[Pixel coordinate grounding data]
*** Block opens ***
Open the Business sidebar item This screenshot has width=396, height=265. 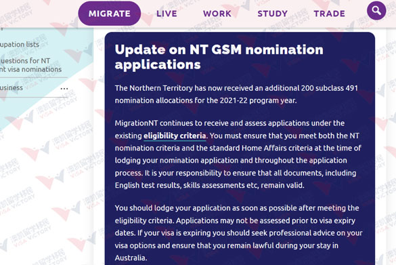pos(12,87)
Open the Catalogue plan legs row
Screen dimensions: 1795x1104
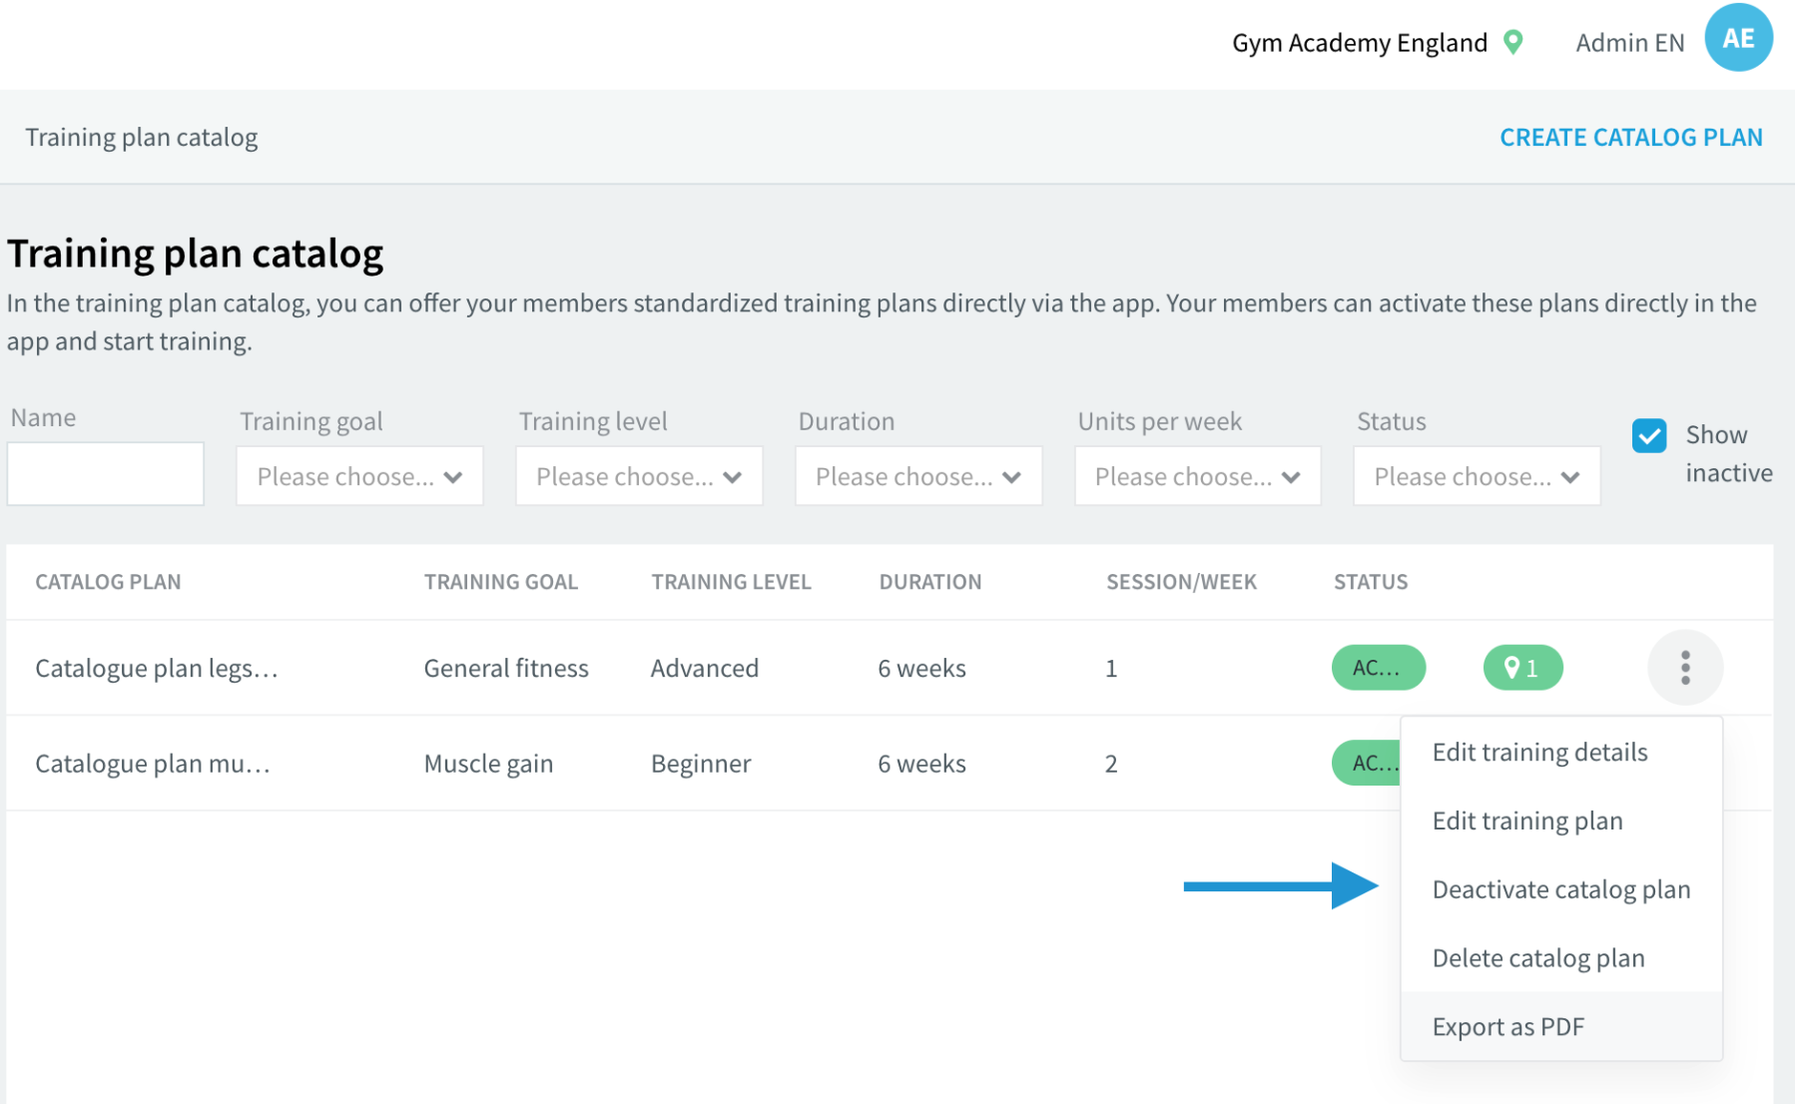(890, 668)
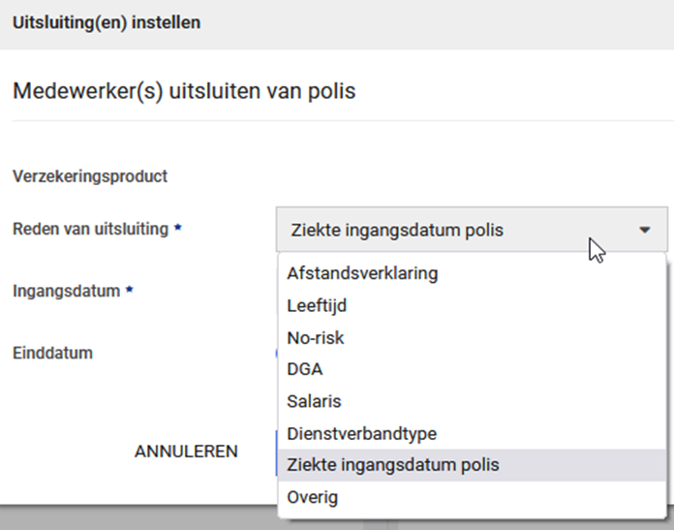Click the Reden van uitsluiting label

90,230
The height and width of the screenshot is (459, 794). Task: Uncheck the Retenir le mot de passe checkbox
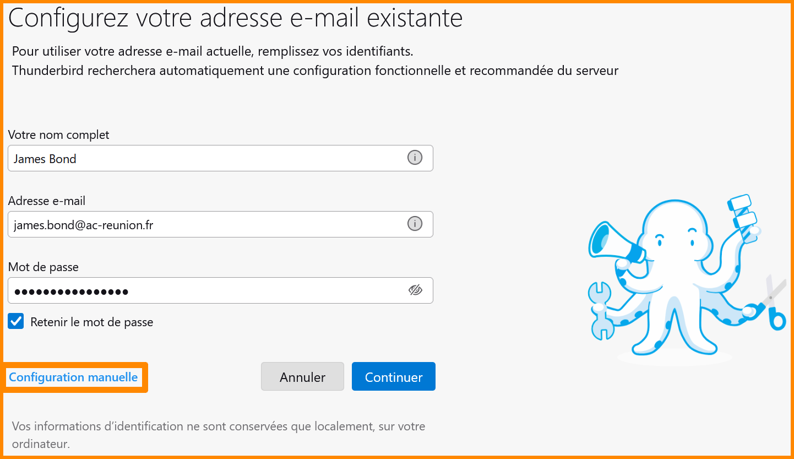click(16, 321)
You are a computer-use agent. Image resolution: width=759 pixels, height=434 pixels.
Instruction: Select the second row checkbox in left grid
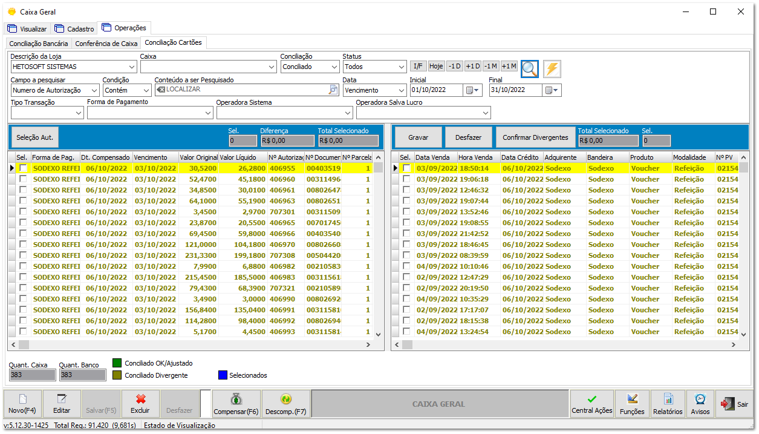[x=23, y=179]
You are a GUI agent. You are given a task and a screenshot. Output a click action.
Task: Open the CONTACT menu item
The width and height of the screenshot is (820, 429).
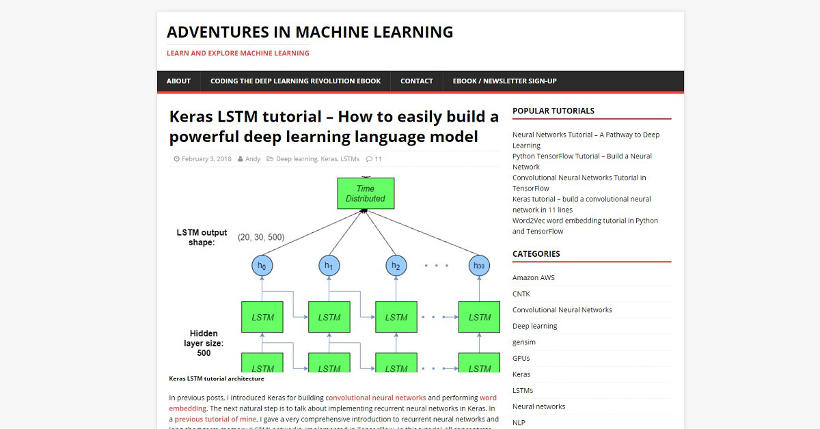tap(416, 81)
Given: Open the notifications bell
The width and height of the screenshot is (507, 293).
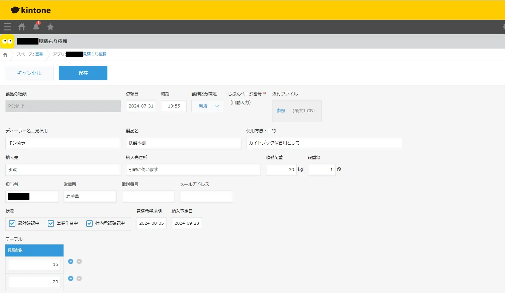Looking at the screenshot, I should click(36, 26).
*** Block closes ***
*** Block opens ***
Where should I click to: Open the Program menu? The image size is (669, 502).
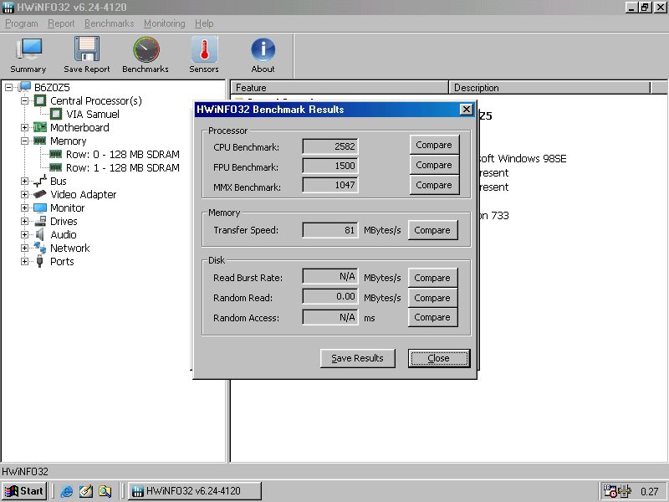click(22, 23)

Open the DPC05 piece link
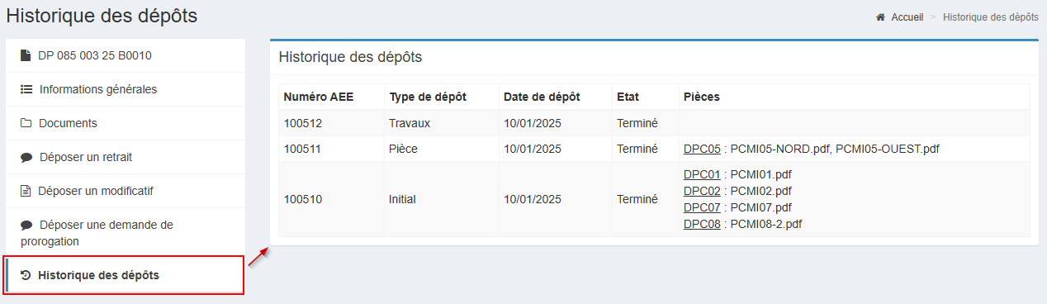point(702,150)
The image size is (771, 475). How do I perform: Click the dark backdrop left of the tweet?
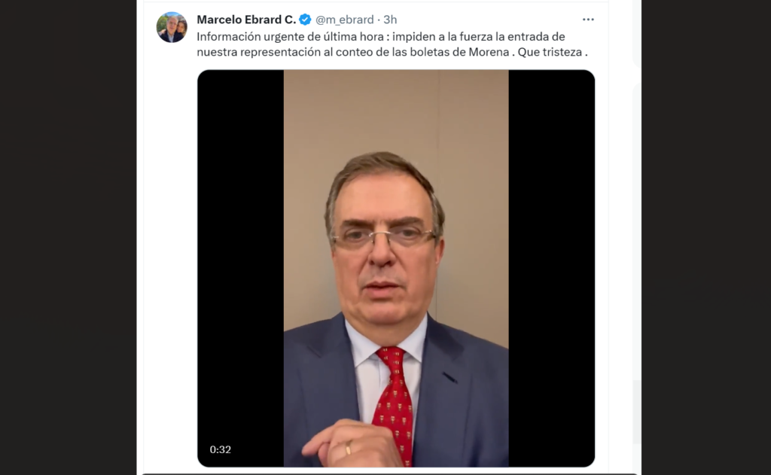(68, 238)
*** Block closes ***
### Prompt
Among the lines above, count those that include the word "agent". Give only the result.

### Task result
2